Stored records
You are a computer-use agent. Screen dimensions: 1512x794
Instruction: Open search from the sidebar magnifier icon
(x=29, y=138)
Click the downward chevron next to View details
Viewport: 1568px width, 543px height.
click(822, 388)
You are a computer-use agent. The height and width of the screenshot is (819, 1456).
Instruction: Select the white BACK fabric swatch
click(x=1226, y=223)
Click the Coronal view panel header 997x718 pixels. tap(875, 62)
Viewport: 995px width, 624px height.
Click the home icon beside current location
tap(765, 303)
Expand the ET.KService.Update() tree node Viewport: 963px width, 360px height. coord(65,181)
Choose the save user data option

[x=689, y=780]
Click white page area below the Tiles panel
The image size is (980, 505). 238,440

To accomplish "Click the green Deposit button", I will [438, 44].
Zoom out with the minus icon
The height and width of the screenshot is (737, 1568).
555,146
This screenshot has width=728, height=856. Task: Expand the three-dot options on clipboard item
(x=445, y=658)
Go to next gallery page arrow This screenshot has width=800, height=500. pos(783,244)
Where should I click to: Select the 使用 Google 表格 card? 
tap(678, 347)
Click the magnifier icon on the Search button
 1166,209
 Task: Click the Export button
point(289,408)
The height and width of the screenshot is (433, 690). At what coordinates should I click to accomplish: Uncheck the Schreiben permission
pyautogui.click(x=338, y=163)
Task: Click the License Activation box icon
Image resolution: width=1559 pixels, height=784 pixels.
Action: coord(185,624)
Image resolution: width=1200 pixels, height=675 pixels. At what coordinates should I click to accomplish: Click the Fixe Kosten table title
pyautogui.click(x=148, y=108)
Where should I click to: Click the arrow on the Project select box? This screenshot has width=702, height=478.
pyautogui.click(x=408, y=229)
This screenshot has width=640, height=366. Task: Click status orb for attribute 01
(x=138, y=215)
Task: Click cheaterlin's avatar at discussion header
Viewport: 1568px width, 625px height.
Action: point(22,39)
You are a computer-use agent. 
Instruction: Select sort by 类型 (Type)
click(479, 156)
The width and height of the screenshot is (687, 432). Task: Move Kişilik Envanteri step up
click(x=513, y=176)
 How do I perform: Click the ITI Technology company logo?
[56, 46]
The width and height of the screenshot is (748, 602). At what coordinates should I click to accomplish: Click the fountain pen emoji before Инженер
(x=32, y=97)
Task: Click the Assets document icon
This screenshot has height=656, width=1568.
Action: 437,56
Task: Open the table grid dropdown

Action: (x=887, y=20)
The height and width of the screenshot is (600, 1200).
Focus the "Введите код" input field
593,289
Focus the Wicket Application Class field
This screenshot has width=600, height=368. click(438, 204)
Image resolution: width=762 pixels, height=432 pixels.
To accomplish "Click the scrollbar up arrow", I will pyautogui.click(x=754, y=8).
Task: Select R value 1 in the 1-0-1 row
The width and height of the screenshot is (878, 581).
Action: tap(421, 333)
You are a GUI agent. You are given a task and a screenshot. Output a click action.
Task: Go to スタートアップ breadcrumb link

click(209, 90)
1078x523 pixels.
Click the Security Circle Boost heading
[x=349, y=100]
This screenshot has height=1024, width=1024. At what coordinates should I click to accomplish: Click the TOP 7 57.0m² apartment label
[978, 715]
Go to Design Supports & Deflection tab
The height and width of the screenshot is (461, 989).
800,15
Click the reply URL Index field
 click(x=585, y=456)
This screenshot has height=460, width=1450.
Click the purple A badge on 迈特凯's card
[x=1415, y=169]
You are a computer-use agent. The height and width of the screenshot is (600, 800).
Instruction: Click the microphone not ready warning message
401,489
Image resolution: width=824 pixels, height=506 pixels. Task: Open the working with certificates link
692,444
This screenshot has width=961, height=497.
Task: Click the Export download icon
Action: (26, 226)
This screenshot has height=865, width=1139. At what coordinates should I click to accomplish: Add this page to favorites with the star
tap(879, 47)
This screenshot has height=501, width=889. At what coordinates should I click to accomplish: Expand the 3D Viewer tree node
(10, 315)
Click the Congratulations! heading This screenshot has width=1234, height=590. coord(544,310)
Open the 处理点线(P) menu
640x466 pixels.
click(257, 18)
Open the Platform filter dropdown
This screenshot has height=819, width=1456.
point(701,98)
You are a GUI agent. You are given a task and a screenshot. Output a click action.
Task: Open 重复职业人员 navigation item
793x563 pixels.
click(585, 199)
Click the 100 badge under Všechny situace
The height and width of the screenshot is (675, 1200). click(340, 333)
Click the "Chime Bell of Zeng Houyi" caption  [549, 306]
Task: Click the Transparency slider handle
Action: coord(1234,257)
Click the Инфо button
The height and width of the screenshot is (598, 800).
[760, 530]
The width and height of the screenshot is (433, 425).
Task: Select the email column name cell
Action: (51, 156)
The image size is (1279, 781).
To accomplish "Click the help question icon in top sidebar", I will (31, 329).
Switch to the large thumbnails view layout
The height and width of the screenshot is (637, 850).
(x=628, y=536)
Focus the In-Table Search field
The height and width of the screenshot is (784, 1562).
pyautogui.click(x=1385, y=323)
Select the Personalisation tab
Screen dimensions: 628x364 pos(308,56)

-- Problem statement --
In full and verbatim, transcribe the data.

-- Response to this task --
You are a computer-use agent. Screen dimensions: 1512x794
Instruction: Open search from the sidebar magnifier icon
(x=29, y=138)
Click the downward chevron next to View details
Viewport: 1568px width, 543px height.
click(822, 388)
You are a computer-use agent. The height and width of the screenshot is (819, 1456).
Instruction: Select the white BACK fabric swatch
click(x=1226, y=223)
Click the Coronal view panel header 997x718 pixels. tap(875, 62)
Viewport: 995px width, 624px height.
Click the home icon beside current location
tap(765, 303)
Expand the ET.KService.Update() tree node Viewport: 963px width, 360px height. coord(65,181)
Choose the save user data option

[x=689, y=780]
Click white page area below the Tiles panel
The image size is (980, 505). 238,440

To accomplish "Click the green Deposit button", I will [438, 44].
Zoom out with the minus icon
The height and width of the screenshot is (737, 1568).
555,146
This screenshot has width=728, height=856. Task: Expand the three-dot options on clipboard item
(x=445, y=658)
Go to next gallery page arrow This screenshot has width=800, height=500. pos(783,244)
Where should I click to: Select the 使用 Google 表格 card? 
tap(678, 347)
Click the magnifier icon on the Search button
 1166,209
 Task: Click the Export button
point(289,408)
The height and width of the screenshot is (433, 690). At what coordinates should I click to accomplish: Uncheck the Schreiben permission
pyautogui.click(x=338, y=163)
Task: Click the License Activation box icon
Image resolution: width=1559 pixels, height=784 pixels.
Action: coord(185,624)
Image resolution: width=1200 pixels, height=675 pixels. At what coordinates should I click to accomplish: Click the Fixe Kosten table title
pyautogui.click(x=148, y=108)
Where should I click to: Click the arrow on the Project select box? This screenshot has width=702, height=478.
pyautogui.click(x=408, y=229)
This screenshot has width=640, height=366. Task: Click status orb for attribute 01
(x=138, y=215)
Task: Click cheaterlin's avatar at discussion header
Viewport: 1568px width, 625px height.
Action: point(22,39)
You are a computer-use agent. 
Instruction: Select sort by 类型 (Type)
click(479, 156)
The width and height of the screenshot is (687, 432). Task: Move Kişilik Envanteri step up
click(x=513, y=176)
 How do I perform: Click the ITI Technology company logo?
[56, 46]
The width and height of the screenshot is (748, 602). At what coordinates should I click to accomplish: Click the fountain pen emoji before Инженер
(x=32, y=97)
Task: Click the Assets document icon
This screenshot has height=656, width=1568.
Action: 437,56
Task: Open the table grid dropdown

Action: (x=887, y=20)
The height and width of the screenshot is (600, 1200).
Focus the "Введите код" input field
593,289
Focus the Wicket Application Class field
This screenshot has width=600, height=368. click(438, 204)
Image resolution: width=762 pixels, height=432 pixels.
To accomplish "Click the scrollbar up arrow", I will pyautogui.click(x=754, y=8).
Task: Select R value 1 in the 1-0-1 row
The width and height of the screenshot is (878, 581).
Action: tap(421, 333)
You are a GUI agent. You are given a task and a screenshot. Output a click action.
Task: Go to スタートアップ breadcrumb link

click(209, 90)
1078x523 pixels.
Click the Security Circle Boost heading
[x=349, y=100]
This screenshot has height=1024, width=1024. At what coordinates should I click to accomplish: Click the TOP 7 57.0m² apartment label
[978, 715]
Go to Design Supports & Deflection tab
The height and width of the screenshot is (461, 989).
800,15
Click the reply URL Index field
 click(x=585, y=456)
This screenshot has height=460, width=1450.
Click the purple A badge on 迈特凯's card
[x=1415, y=169]
You are a computer-use agent. The height and width of the screenshot is (600, 800).
Instruction: Click the microphone not ready warning message
401,489
Image resolution: width=824 pixels, height=506 pixels. Task: Open the working with certificates link
692,444
This screenshot has width=961, height=497.
Task: Click the Export download icon
Action: (26, 226)
This screenshot has height=865, width=1139. At what coordinates should I click to accomplish: Add this page to favorites with the star
tap(879, 47)
This screenshot has height=501, width=889. At what coordinates should I click to accomplish: Expand the 3D Viewer tree node
(10, 315)
Click the Congratulations! heading This screenshot has width=1234, height=590. coord(544,310)
Open the 处理点线(P) menu
640x466 pixels.
click(257, 18)
Open the Platform filter dropdown
This screenshot has height=819, width=1456.
point(701,98)
You are a GUI agent. You are given a task and a screenshot. Output a click action.
Task: Open 重复职业人员 navigation item
793x563 pixels.
click(585, 199)
Click the 100 badge under Všechny situace
The height and width of the screenshot is (675, 1200). click(340, 333)
Click the "Chime Bell of Zeng Houyi" caption  [549, 306]
Task: Click the Transparency slider handle
Action: coord(1234,257)
Click the Инфо button
The height and width of the screenshot is (598, 800).
[760, 530]
The width and height of the screenshot is (433, 425).
Task: Select the email column name cell
Action: (51, 156)
The image size is (1279, 781).
To accomplish "Click the help question icon in top sidebar", I will (31, 329).
Switch to the large thumbnails view layout
The height and width of the screenshot is (637, 850).
(x=628, y=536)
Focus the In-Table Search field
The height and width of the screenshot is (784, 1562).
pyautogui.click(x=1385, y=323)
Select the Personalisation tab
Screen dimensions: 628x364 pos(308,56)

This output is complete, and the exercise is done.